--- DESCRIPTION OF THE TASK ---
The answer must be the number of lines in the listing below that contain "accomplish", and nothing else.

--- EXCERPTED RECORDS ---

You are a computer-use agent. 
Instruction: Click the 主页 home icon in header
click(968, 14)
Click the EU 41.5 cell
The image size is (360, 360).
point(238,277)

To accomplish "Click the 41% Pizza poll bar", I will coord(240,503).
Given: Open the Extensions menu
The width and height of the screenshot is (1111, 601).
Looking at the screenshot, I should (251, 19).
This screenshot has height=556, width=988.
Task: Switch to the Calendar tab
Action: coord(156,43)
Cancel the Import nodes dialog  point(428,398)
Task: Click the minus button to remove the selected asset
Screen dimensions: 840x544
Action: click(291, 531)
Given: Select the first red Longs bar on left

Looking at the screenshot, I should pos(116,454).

...

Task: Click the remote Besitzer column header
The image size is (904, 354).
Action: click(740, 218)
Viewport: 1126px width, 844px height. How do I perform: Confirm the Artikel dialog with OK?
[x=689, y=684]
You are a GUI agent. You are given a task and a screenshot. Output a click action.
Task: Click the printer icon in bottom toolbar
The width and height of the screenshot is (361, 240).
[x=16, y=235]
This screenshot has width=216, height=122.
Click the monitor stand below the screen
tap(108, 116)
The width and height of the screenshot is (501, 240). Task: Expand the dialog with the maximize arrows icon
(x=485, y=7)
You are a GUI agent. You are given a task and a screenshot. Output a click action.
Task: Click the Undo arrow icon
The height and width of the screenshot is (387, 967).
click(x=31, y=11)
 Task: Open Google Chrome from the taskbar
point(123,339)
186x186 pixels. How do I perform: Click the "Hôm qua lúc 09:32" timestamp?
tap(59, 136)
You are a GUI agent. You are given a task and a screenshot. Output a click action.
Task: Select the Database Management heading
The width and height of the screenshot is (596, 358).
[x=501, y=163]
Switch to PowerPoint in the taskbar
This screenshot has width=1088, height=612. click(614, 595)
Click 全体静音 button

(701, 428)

...

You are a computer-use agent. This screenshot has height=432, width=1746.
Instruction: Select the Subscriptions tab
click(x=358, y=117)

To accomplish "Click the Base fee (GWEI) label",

--- SOLUTION FOR THIS EXERCISE ---
2